What is needed:
Can you copy the rows below word for word, beginning with the very first row and ending with the row that contains "coord(1043,464)", that row included?

● ● ●

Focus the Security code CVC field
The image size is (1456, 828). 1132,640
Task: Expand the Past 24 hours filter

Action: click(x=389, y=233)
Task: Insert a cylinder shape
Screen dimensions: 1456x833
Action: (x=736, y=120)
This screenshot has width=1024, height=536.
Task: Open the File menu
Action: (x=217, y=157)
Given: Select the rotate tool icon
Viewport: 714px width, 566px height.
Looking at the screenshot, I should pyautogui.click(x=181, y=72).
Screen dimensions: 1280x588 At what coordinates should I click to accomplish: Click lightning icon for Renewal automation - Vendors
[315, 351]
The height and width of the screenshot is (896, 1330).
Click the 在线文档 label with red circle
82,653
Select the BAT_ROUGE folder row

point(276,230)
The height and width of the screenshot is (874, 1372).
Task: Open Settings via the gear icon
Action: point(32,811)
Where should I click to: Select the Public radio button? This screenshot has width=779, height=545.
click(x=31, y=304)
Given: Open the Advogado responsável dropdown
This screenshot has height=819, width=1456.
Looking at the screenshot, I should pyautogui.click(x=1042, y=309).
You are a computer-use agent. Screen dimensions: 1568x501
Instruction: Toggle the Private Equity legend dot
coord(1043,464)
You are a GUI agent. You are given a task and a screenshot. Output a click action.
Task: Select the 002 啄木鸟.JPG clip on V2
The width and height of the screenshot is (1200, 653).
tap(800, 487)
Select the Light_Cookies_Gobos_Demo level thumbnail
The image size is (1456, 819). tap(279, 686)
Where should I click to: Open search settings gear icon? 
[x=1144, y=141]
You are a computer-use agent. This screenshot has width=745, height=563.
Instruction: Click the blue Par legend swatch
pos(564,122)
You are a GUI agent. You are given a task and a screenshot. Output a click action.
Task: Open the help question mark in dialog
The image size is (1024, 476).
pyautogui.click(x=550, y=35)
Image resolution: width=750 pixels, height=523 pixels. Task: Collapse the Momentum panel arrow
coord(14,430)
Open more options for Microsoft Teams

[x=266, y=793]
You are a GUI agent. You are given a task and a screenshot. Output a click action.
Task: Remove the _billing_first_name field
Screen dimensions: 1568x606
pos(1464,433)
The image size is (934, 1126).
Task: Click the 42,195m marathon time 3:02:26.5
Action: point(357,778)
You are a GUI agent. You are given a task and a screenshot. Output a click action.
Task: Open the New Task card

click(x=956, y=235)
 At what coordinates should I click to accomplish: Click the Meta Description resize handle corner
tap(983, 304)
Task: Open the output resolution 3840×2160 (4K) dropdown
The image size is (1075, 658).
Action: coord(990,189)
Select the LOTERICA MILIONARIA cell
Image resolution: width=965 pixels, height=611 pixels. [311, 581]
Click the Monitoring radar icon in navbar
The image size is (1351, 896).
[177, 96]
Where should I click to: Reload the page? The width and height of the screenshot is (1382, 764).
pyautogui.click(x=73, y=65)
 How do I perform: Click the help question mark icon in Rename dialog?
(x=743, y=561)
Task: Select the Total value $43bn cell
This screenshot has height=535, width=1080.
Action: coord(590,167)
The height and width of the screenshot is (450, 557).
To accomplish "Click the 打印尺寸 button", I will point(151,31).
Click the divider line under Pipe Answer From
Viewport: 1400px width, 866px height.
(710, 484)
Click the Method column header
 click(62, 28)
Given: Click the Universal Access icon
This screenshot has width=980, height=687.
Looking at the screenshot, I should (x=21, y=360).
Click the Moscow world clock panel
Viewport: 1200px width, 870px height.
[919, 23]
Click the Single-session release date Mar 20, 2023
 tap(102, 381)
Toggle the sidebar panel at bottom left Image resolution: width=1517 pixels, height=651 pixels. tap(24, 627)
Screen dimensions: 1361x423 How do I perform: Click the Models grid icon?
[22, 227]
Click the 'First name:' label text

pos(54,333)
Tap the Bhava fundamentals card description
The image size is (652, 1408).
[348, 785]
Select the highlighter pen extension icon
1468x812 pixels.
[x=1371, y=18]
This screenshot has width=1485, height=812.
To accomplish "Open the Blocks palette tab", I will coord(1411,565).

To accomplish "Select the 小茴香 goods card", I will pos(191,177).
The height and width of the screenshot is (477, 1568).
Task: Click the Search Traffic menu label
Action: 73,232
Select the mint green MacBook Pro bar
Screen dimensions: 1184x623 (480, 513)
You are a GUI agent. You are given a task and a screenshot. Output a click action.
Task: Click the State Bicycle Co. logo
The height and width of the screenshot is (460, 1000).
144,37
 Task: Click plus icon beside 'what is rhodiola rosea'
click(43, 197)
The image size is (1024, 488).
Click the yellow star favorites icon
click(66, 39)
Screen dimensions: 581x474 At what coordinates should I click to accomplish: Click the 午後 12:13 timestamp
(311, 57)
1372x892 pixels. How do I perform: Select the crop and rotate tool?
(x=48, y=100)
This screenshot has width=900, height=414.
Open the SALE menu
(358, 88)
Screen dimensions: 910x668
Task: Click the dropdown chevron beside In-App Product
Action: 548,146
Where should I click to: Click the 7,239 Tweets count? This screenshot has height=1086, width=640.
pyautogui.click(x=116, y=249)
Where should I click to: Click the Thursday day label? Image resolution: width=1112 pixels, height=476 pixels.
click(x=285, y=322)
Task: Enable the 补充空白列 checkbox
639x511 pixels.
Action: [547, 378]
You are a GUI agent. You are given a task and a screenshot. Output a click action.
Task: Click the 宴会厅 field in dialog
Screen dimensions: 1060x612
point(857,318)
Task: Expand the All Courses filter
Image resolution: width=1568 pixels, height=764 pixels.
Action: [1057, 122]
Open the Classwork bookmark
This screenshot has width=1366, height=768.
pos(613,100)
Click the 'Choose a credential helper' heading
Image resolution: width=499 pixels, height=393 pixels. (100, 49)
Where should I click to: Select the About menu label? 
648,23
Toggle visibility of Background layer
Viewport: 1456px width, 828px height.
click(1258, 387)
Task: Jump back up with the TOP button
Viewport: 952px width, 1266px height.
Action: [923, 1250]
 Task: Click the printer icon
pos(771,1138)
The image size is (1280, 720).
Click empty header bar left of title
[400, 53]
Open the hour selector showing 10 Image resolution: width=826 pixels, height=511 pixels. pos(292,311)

● ● ●

Exercise response:
Focus the Security code CVC field
The image size is (1456, 828). 1132,640
Task: Expand the Past 24 hours filter

Action: click(x=389, y=233)
Task: Insert a cylinder shape
Screen dimensions: 1456x833
Action: (x=736, y=120)
This screenshot has width=1024, height=536.
Task: Open the File menu
Action: (x=217, y=157)
Given: Select the rotate tool icon
Viewport: 714px width, 566px height.
Looking at the screenshot, I should pyautogui.click(x=181, y=72).
Screen dimensions: 1280x588 At what coordinates should I click to accomplish: Click lightning icon for Renewal automation - Vendors
[315, 351]
The height and width of the screenshot is (896, 1330).
Click the 在线文档 label with red circle
82,653
Select the BAT_ROUGE folder row

point(276,230)
The height and width of the screenshot is (874, 1372).
Task: Open Settings via the gear icon
Action: point(32,811)
Where should I click to: Select the Public radio button? This screenshot has width=779, height=545.
click(x=31, y=304)
Given: Open the Advogado responsável dropdown
This screenshot has height=819, width=1456.
Looking at the screenshot, I should pyautogui.click(x=1042, y=309).
You are a computer-use agent. Screen dimensions: 1568x501
Instruction: Toggle the Private Equity legend dot
coord(1043,464)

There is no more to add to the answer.